El madrugador encuentro fue un regalo inesperado. Un cuerpo retorcido con la cabeza señalando al cielo. Párpados abiertos y mirada fija en el infinito. Aquel rostro pedía Instagram. En apenas unos segundos, el pelotón de senderistas apuntó sus móviles y disparó sin piedad, fusilando a instantáneas la estremecedora mueca que precede al olvido. Sangre quieta que revitalizaba efímeramente los perfiles sociales de sus integrantes. El último estertor digital antes de la nada.
Las imágenes se viralizaron en pocos minutos. Cuando los telediarios dieron la noticia del montañés despeñado por un desfiladero de Cantabria, las redes priorizaban nuevas tendencias. A nadie le importaba ya aquel episodio de cainismo rural, donde acababan de detener al principal sospechoso del crimen: el hermano de la víctima. La tarde anterior, numerosos testigos los vieron discutir acaloradamente y a Carlucos amenazando a Vicente con tirarlo por un barranco.
Celos patológicos y un largo historial de trifulcas por una herencia mal repartida lo llevaron a prisión preventiva. Un caso sencillo que sin embargo llamó la atención de Laro Boo, comisionista de pocas ventas de Torrelavega reciclado en detective privado. No lo veía claro. Trataba a Carlucos desde crío y, aunque de verbo explosivo, la pólvora del alma jamás detonó en los puños de su amigo contra paisano alguno. Nunca en sus cincuenta primaveras. Un lugareño ladrador poco mordedor.
Pero nadie daba un sobao por su inocencia. Ni siquiera Amia, su esposa, conocida por olvidar en brazos ajenos el difícil carácter de Carlucos. Laro decidió investigar.

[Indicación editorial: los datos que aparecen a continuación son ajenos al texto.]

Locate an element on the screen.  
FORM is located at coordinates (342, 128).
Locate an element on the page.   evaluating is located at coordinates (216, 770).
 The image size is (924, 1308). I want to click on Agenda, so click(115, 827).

Resolver la muerte de Vicente salvaría a Carlucos y supondría una buena carta de presentación para futuros clientes.
Poco a poco fue descubriendo que el finado tenía poco público. Derrochador y crápula reconocido, seducía a las paisanas con regalos y falsas promesas. Arruinado, cambió de tercio poco antes de su óbito, anunciando su compromiso con Tomás, el ricachón de la comarca, saliendo así de un armario pelado para meterse en una repleta despensa. Chancleto, el zapatero, lo odiaba desde que le ganó con trampas una final de bolos en Comillas; no se hablaba con Basilia, la vecina a la que invadió la linde de su finca; le debía dinero a Pedrolas tras comprarle quince vacas tudancas…
Pasaban las semanas. Carlucos marcaba palotes en su celda mientras Laro indagaba sin muchos avances. De fondo no tocaba el típico saxofonista entre claroscuros sino su sobrino Pepín en el prado, soplando “Viento del Norte” con la dulzaina. Y entonces llegó la inspiración.
A Laro le obsesionaba la foto viral del primer plano de la cara de Vicente. ¿Qué miran los muertos? Sin apenas recursos, consiguió desfacer el entuerto tirando de razonamientos deductivos proporcionados por el Cluedo y la inestimable ayuda de sus escritores favoritos.
Los hermanos Kip, la novela de Verne, le dio la clave. Los asesinos astutos matan por la espalda, conscientes del peligro de los optogramas. Esa imagen que la retina fija antes de morir y que logró reconocer tras aumentarla al máximo en su ordenador. Craso error de Amia, la amante despechada.